- **The task**
Reproduce each of the following rows verbatim, line for line, without changing anything.

Item coordinate data

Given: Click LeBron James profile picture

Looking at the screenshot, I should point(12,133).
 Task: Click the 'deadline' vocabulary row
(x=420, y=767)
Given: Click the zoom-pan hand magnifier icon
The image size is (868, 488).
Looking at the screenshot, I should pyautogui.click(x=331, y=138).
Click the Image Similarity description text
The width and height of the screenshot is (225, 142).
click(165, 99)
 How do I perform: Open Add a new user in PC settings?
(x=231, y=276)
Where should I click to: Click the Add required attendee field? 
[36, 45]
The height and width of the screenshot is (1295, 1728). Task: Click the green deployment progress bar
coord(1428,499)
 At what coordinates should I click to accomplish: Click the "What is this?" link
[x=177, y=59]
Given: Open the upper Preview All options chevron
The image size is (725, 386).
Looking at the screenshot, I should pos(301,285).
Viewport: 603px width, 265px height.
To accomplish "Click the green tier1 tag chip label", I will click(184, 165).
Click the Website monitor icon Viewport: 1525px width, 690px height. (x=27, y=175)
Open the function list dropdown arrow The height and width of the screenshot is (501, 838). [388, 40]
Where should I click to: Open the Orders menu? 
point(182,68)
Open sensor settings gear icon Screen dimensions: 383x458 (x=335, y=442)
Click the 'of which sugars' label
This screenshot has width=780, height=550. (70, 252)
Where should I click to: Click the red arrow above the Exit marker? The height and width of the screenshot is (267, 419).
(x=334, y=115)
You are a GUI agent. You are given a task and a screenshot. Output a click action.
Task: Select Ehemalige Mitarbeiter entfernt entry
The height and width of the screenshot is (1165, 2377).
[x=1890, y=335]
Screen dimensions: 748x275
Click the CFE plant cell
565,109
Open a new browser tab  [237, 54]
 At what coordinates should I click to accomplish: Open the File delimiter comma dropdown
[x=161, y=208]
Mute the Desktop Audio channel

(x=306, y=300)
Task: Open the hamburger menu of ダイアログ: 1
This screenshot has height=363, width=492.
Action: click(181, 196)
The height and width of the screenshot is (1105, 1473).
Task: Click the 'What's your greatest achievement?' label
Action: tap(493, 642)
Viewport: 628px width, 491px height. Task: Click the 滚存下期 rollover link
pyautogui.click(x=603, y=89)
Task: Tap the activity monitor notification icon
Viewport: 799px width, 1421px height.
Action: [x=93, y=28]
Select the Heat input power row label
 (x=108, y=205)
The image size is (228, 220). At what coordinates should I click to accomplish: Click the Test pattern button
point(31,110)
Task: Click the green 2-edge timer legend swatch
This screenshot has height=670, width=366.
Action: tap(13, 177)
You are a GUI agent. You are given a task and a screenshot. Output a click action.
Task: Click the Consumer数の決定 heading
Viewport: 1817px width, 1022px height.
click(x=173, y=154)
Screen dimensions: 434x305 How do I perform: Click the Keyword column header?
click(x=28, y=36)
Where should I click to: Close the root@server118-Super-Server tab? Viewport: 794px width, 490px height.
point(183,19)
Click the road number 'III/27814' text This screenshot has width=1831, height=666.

- **Correct result**
Given: Click LeBron James profile picture

Looking at the screenshot, I should point(12,133).
 Task: Click the 'deadline' vocabulary row
(x=420, y=767)
Given: Click the zoom-pan hand magnifier icon
The image size is (868, 488).
Looking at the screenshot, I should pyautogui.click(x=331, y=138).
Click the Image Similarity description text
The width and height of the screenshot is (225, 142).
click(165, 99)
 How do I perform: Open Add a new user in PC settings?
(x=231, y=276)
Where should I click to: Click the Add required attendee field? 
[36, 45]
The height and width of the screenshot is (1295, 1728). Task: Click the green deployment progress bar
coord(1428,499)
 At what coordinates should I click to accomplish: Click the "What is this?" link
[x=177, y=59]
Given: Open the upper Preview All options chevron
The image size is (725, 386).
Looking at the screenshot, I should pos(301,285).
Viewport: 603px width, 265px height.
To accomplish "Click the green tier1 tag chip label", I will click(184, 165).
Click the Website monitor icon Viewport: 1525px width, 690px height. (x=27, y=175)
Open the function list dropdown arrow The height and width of the screenshot is (501, 838). [388, 40]
Where should I click to: Open the Orders menu? 
point(182,68)
Open sensor settings gear icon Screen dimensions: 383x458 (x=335, y=442)
Click the 'of which sugars' label
This screenshot has width=780, height=550. (70, 252)
Where should I click to: Click the red arrow above the Exit marker? The height and width of the screenshot is (267, 419).
(x=334, y=115)
You are a GUI agent. You are given a task and a screenshot. Output a click action.
Task: Select Ehemalige Mitarbeiter entfernt entry
The height and width of the screenshot is (1165, 2377).
[x=1890, y=335]
Screen dimensions: 748x275
Click the CFE plant cell
565,109
Open a new browser tab  [237, 54]
 At what coordinates should I click to accomplish: Open the File delimiter comma dropdown
[x=161, y=208]
Mute the Desktop Audio channel

(x=306, y=300)
Task: Open the hamburger menu of ダイアログ: 1
This screenshot has height=363, width=492.
Action: click(181, 196)
The height and width of the screenshot is (1105, 1473).
Task: Click the 'What's your greatest achievement?' label
Action: tap(493, 642)
Viewport: 628px width, 491px height. Task: Click the 滚存下期 rollover link
pyautogui.click(x=603, y=89)
Task: Tap the activity monitor notification icon
Viewport: 799px width, 1421px height.
Action: [x=93, y=28]
Select the Heat input power row label
 (x=108, y=205)
The image size is (228, 220). At what coordinates should I click to accomplish: Click the Test pattern button
point(31,110)
Task: Click the green 2-edge timer legend swatch
This screenshot has height=670, width=366.
Action: tap(13, 177)
You are a GUI agent. You are given a task and a screenshot. Output a click action.
Task: Click the Consumer数の決定 heading
Viewport: 1817px width, 1022px height.
click(x=173, y=154)
Screen dimensions: 434x305 How do I perform: Click the Keyword column header?
click(x=28, y=36)
Where should I click to: Close the root@server118-Super-Server tab? Viewport: 794px width, 490px height.
point(183,19)
Click the road number 'III/27814' text This screenshot has width=1831, height=666.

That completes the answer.